M&M My second choice is the first caregiver that was here, she does not normally work for them and told me she had her own company so maybe it’s ok to use her. A wonderful woman with decades of experience. She really gets dementia and was amazing with him. She would probably need help from me getting him up but I know she’d do well.

Either way, I’m home all day so it’s not like they wouldn’t have a backup. My arm is almost shot tho - I reinsured my rotator cuff and now I have tennis elbow in the same arm. I cannot heal because the turning, wiping, and things I have to do that involve reaching, just keep straining it. 

Olly_Bake

I too share your experience “lack of” quality care in the home. And unfortunately, getting a taste of it now that dad is in a nursing home again with me dreading him having to go long-term.

One week of respite in a nursing home was okay but I still found the last few days that if I had not come in for a check he would have been in dirty diapers when I knew he was able to go and sit. This time I could tell he was not getting what he needed when the hospital sent him for skilled with a catheter. So still no rest for me.

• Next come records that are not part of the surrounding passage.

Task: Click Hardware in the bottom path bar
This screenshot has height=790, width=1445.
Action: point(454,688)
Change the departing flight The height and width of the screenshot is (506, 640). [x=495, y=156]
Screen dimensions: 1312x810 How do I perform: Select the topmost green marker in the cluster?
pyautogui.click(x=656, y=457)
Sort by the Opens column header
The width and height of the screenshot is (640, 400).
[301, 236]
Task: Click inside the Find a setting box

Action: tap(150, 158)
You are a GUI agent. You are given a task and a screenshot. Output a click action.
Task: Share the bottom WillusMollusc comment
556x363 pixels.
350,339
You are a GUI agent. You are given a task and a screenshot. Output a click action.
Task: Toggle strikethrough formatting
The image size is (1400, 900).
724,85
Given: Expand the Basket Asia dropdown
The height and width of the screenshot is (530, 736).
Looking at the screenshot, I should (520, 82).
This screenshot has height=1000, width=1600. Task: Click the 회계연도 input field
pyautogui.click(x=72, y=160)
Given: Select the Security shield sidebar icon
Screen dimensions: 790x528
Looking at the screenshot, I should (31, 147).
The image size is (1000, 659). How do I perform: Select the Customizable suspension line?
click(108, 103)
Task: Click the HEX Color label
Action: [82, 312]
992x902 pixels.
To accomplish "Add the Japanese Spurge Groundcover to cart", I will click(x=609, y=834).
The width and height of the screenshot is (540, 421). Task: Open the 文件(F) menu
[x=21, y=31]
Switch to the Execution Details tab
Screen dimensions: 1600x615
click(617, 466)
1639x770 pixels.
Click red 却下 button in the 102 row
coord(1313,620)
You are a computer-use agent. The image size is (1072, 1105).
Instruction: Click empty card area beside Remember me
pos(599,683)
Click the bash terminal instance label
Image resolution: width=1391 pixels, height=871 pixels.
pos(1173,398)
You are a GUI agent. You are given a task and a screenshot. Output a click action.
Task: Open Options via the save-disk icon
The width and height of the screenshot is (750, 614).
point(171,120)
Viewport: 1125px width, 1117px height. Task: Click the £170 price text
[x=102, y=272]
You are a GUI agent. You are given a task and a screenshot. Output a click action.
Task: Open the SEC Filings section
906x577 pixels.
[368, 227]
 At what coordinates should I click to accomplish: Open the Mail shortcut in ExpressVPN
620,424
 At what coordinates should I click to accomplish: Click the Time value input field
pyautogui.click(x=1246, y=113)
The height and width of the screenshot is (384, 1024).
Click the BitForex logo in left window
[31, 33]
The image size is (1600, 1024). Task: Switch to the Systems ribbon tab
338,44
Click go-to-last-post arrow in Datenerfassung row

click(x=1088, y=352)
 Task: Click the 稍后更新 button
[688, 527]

But on to home care experience. After living with us for eight months (in great shape except the few dementia issues/sleep), we did a one week respite to let dad get a feel for a nursing home. He was not liking it and I didn't really want that for him, so agreed to let him go home. So in March, he got to go home. He had a daughter that lives in his home and was to help, a hospice nurse that came twice a week, a hospice aid that came three times a week, and two Medicaid waiver workers (49 regular hours and 60 respite hours) (split shift so he would have someone most of morning and afternoon and then early evening just until bedtime. 

So how did dad end up with acute dehydration, pneumonia, low sodium, DKA, and sepsis syndrome? His oxygen was so low the day I went back and forth with hospice to let me send him to the emergency room. What the hell were they NOT doing (not really speaking of hospice)? And now that dad is back on my end, I can see the weight loss. I too was trying to get cameras in his home based off some of what hospice was seeing.

All of what you write is so heart breaking. It seems the only person our loved ones have to count on is us and that is very hard and impossible if we want to save whatever measure of health we have left.

The only other wish was that my husband would have agreed to allow dad to live with us for whatever remaining time he has. Now I wonder with this last month episode if I should have just let him go instead of getting him to the emergency room. He is now in a place where he never wanted to be.

Glad you have that support and understanding. Glad you are back to get your loved one back on the right path. I'm so sorry this has happened and hope you find that perfect worker.